STUDY MATERIAL Block Start

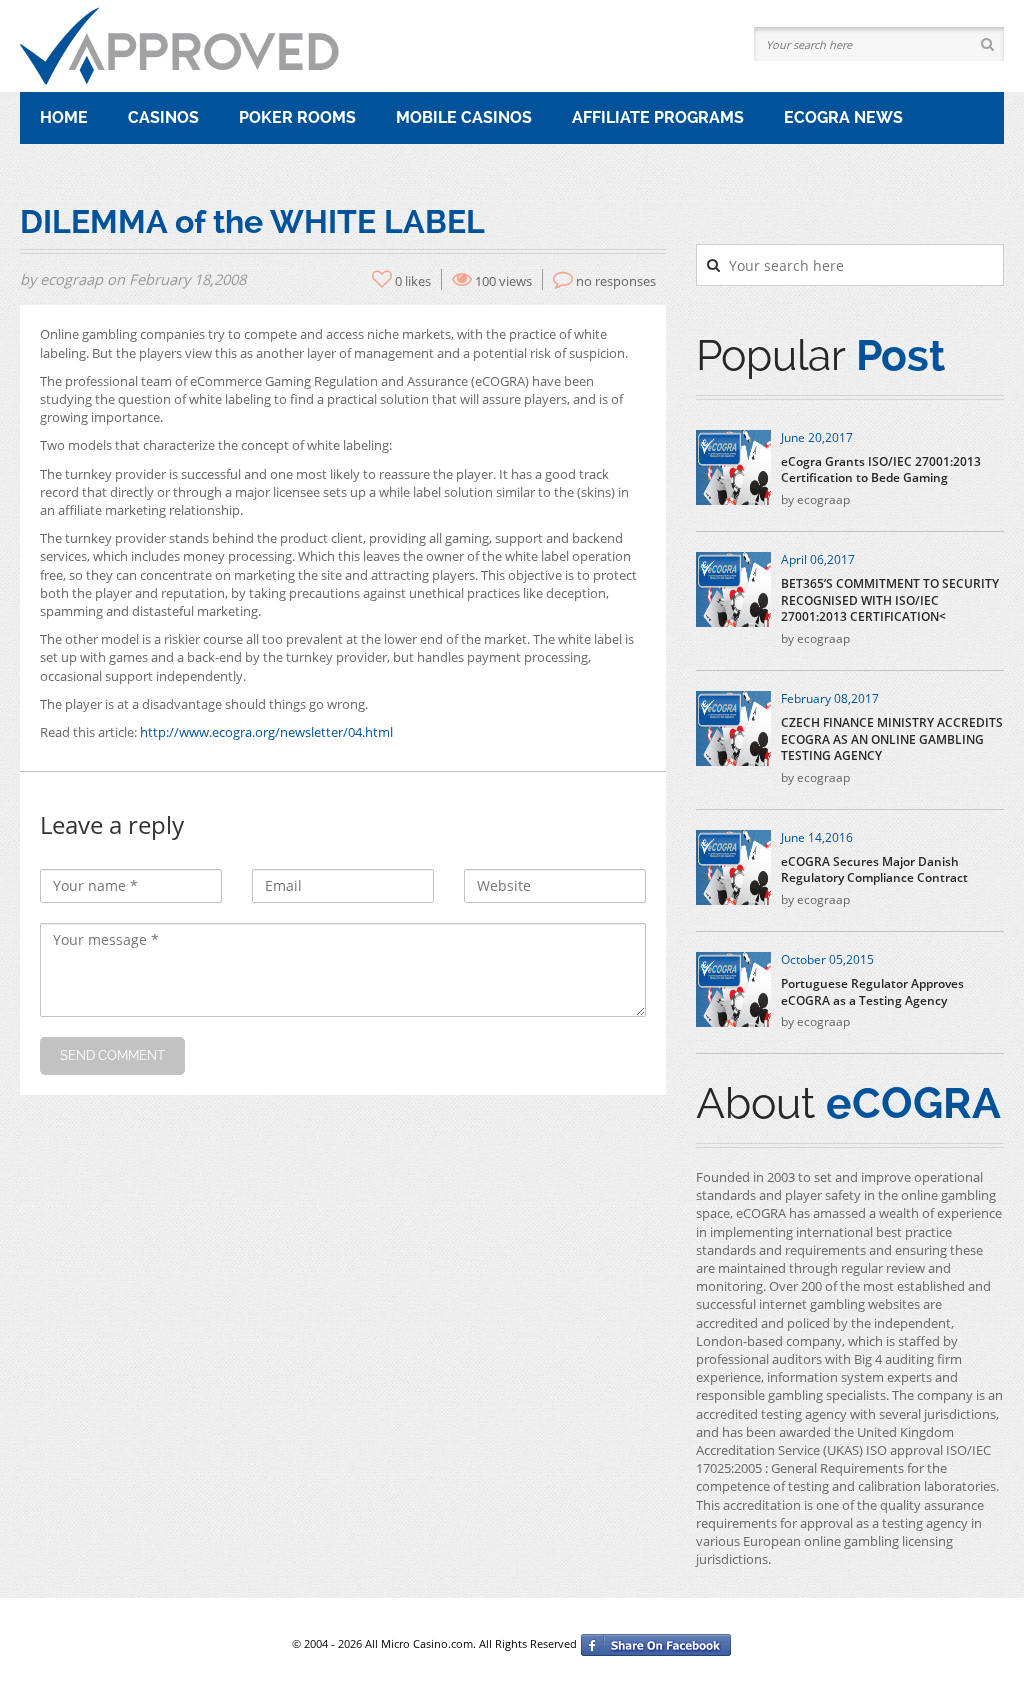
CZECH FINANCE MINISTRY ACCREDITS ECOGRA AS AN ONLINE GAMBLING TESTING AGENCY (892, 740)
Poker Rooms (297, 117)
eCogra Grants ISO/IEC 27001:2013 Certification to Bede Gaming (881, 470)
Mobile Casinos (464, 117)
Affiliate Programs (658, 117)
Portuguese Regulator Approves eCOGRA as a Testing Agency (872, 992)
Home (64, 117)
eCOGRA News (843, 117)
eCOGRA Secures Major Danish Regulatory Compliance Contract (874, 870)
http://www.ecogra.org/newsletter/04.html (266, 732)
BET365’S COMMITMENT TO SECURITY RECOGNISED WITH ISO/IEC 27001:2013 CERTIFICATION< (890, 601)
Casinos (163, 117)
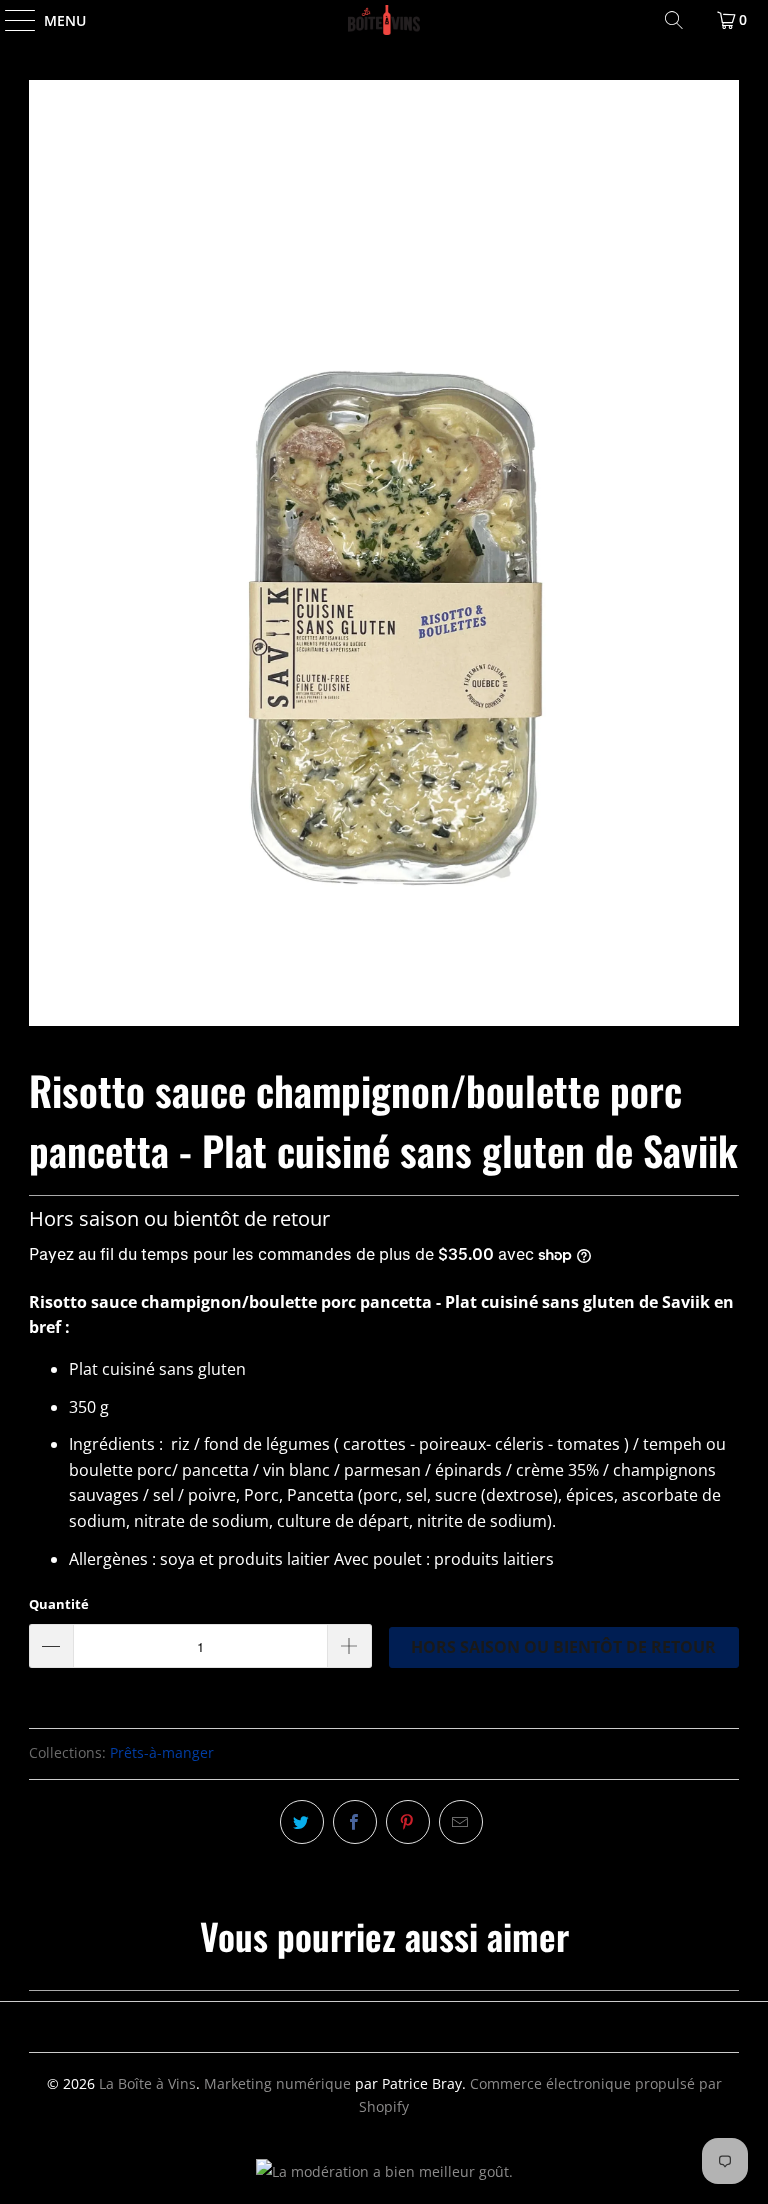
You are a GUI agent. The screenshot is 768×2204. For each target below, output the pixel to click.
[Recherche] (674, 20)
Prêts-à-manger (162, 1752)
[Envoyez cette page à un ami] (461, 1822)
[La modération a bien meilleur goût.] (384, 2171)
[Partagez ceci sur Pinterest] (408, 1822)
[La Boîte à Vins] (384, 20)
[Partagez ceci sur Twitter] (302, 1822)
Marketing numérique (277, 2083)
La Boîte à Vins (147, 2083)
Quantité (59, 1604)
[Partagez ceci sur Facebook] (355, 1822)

STUDY MATERIAL Block End

ACTIVITY =
Please filter the data down to the lines containing the word "ceci".

ANSWER BOX =
[Partagez ceci sur Pinterest] (408, 1822)
[Partagez ceci sur Twitter] (302, 1822)
[Partagez ceci sur Facebook] (355, 1822)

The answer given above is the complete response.